> Exercise description
Once the line holding "Instruction: Expand the" is found in the listing below, write it out and each later line exactly, up to and including the one holding "Click the y-axis".

> Provided information
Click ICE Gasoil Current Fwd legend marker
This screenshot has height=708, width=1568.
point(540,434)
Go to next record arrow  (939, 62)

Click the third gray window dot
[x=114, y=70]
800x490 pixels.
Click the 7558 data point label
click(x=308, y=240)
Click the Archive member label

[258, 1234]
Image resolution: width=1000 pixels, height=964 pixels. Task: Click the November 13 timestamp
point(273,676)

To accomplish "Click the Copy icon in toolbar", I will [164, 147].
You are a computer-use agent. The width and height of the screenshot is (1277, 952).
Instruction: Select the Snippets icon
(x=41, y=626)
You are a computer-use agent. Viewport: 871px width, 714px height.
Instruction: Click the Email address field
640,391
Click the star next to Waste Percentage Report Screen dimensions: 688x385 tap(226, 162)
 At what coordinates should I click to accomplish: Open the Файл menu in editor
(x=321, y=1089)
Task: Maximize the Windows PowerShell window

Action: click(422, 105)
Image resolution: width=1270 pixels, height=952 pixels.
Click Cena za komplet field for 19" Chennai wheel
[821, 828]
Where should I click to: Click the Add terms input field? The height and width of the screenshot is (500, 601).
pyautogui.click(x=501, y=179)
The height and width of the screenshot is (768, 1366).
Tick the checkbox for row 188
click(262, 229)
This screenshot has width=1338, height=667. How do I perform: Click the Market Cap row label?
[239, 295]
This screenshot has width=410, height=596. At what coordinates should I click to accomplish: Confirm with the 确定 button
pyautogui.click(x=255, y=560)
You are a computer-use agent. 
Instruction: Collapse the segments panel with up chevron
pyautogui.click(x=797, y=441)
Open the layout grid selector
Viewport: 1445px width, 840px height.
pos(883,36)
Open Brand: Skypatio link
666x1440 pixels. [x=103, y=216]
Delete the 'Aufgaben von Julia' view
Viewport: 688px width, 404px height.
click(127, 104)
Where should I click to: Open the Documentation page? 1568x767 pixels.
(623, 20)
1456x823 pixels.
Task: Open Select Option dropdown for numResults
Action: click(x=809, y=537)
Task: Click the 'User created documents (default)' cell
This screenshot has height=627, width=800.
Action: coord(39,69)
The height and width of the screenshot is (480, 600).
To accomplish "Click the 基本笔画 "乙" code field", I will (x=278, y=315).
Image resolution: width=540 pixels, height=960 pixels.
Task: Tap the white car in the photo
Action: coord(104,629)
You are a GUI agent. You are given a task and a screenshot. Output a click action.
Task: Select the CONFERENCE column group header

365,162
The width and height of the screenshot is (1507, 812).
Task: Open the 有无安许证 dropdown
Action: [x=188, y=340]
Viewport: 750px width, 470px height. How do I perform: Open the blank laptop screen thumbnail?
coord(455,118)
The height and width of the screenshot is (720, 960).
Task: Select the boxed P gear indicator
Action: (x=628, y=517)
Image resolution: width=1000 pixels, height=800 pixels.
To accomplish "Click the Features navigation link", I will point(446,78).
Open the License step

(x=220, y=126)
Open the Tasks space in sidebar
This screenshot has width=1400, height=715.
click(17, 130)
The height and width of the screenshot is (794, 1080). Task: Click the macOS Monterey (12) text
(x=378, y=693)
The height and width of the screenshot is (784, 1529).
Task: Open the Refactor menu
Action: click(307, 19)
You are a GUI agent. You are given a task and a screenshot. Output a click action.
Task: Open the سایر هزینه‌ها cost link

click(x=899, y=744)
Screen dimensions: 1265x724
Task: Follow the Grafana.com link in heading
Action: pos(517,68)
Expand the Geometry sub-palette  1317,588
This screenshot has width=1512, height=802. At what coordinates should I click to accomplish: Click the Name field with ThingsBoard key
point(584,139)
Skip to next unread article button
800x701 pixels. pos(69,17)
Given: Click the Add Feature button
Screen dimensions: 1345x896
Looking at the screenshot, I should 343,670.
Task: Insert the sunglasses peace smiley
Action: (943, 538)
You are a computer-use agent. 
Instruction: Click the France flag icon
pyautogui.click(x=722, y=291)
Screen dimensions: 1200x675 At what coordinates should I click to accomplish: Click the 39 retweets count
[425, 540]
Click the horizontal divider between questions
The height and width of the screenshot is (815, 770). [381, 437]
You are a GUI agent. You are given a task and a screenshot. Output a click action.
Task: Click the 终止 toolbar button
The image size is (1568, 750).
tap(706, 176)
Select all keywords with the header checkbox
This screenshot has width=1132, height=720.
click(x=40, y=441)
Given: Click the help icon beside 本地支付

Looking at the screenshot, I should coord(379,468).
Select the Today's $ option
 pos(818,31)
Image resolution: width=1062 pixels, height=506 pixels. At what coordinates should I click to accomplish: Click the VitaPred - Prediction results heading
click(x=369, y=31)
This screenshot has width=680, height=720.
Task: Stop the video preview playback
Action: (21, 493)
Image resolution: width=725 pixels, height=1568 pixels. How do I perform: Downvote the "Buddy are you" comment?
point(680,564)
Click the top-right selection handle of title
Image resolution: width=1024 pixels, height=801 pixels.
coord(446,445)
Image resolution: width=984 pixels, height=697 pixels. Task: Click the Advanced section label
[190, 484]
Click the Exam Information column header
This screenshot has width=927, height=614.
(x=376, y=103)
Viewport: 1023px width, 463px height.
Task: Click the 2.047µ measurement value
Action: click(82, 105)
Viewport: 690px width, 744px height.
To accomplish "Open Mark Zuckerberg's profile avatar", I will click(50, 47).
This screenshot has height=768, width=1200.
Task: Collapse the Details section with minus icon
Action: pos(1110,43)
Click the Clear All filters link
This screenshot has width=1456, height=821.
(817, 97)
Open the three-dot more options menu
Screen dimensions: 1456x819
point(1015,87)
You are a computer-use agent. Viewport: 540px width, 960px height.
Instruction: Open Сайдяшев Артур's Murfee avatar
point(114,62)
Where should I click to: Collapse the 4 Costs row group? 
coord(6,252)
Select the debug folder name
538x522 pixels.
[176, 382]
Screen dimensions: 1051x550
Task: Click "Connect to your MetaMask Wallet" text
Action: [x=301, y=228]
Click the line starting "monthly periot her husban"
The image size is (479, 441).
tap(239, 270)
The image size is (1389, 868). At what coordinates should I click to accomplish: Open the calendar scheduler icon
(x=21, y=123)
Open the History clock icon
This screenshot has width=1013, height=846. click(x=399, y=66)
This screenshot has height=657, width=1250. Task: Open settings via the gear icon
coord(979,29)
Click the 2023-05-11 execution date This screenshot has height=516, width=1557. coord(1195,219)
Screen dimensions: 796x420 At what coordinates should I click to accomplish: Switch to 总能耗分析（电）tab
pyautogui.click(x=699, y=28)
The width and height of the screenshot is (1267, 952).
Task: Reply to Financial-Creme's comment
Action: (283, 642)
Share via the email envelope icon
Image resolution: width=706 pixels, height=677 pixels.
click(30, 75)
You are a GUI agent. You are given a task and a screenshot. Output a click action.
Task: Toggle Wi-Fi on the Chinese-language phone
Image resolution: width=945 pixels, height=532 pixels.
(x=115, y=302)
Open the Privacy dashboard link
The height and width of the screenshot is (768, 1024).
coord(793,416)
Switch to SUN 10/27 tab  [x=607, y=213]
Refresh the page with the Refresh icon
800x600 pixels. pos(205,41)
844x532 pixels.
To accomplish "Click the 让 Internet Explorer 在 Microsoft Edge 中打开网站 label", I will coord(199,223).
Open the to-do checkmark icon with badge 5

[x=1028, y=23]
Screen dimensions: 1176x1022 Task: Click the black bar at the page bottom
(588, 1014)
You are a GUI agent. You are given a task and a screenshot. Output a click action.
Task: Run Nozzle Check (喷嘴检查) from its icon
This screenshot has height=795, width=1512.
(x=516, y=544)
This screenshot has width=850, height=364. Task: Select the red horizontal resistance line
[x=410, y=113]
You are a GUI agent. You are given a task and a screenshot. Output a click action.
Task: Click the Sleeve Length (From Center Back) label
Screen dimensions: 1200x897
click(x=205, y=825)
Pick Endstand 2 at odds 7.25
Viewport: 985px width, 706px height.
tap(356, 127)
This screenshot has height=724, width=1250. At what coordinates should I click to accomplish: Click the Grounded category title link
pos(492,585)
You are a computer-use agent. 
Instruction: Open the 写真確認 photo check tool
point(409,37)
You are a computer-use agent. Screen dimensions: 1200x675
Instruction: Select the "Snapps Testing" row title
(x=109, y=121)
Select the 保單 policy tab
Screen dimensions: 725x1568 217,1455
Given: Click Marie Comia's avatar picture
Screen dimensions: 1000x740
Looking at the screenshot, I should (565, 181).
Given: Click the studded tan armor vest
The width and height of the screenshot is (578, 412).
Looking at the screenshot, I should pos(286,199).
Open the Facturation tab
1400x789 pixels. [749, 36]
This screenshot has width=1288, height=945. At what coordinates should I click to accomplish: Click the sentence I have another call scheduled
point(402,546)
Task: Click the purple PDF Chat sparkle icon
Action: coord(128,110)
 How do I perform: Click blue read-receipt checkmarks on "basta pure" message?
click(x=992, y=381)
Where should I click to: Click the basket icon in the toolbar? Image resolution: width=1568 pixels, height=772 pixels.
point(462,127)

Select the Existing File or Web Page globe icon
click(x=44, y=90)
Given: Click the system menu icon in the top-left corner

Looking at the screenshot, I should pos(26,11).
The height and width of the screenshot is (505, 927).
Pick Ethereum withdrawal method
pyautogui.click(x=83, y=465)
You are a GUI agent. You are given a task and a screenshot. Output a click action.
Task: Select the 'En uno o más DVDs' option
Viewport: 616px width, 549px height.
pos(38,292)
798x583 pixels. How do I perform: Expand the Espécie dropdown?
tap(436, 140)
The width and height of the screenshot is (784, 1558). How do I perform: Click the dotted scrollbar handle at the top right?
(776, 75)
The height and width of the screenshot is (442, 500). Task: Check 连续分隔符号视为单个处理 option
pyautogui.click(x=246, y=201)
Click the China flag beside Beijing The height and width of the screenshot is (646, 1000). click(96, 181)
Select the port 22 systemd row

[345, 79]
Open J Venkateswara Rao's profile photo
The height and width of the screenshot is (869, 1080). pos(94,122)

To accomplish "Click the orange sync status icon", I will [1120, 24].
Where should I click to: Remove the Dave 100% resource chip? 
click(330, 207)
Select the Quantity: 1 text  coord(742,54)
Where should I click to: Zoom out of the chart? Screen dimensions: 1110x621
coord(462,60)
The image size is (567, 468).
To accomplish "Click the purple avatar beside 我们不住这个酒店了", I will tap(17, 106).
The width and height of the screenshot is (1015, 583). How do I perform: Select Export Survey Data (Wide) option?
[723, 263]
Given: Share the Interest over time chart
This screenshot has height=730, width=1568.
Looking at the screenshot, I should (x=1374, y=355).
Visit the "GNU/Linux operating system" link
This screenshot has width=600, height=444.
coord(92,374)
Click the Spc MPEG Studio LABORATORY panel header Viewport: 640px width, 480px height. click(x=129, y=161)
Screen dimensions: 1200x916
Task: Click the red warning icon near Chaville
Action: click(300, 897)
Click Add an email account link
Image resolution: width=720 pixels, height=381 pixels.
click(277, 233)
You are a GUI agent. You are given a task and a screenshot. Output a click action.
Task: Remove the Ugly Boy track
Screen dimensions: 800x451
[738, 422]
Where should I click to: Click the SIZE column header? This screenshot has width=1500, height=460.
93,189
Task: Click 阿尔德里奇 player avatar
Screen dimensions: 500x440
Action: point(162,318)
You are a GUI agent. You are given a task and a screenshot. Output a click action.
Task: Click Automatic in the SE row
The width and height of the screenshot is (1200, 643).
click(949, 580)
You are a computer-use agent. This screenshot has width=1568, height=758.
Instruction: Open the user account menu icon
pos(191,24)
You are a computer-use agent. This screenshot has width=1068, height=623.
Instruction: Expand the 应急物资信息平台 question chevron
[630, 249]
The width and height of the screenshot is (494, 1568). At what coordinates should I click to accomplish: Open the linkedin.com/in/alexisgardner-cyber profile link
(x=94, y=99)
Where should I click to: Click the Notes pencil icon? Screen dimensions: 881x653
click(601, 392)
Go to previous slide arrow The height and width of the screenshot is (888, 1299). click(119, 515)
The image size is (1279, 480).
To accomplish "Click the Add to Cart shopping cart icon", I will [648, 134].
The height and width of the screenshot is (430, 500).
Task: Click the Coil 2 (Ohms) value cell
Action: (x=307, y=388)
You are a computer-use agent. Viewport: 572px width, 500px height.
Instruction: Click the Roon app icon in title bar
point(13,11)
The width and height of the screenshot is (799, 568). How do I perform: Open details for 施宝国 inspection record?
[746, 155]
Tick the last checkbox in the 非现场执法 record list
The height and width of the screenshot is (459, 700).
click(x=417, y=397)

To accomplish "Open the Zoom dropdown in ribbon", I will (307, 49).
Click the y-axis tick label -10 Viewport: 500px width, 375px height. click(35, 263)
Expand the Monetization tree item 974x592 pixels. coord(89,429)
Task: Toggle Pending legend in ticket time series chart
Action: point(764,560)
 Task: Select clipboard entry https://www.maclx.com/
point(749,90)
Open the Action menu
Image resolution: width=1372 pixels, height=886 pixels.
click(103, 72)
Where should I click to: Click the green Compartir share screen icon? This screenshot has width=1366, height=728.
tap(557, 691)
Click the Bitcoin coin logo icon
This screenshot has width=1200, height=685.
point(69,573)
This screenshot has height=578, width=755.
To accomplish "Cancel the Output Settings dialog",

> Answer to the problem
Instruction: Expand the 应急物资信息平台 question chevron
[630, 249]
The width and height of the screenshot is (494, 1568). At what coordinates should I click to accomplish: Open the linkedin.com/in/alexisgardner-cyber profile link
(x=94, y=99)
Where should I click to: Click the Notes pencil icon? Screen dimensions: 881x653
click(601, 392)
Go to previous slide arrow The height and width of the screenshot is (888, 1299). click(119, 515)
The image size is (1279, 480).
To accomplish "Click the Add to Cart shopping cart icon", I will [648, 134].
The height and width of the screenshot is (430, 500).
Task: Click the Coil 2 (Ohms) value cell
Action: (x=307, y=388)
You are a computer-use agent. Viewport: 572px width, 500px height.
Instruction: Click the Roon app icon in title bar
point(13,11)
The width and height of the screenshot is (799, 568). How do I perform: Open details for 施宝国 inspection record?
[746, 155]
Tick the last checkbox in the 非现场执法 record list
The height and width of the screenshot is (459, 700).
click(x=417, y=397)

To accomplish "Open the Zoom dropdown in ribbon", I will (307, 49).
Click the y-axis tick label -10 Viewport: 500px width, 375px height. click(35, 263)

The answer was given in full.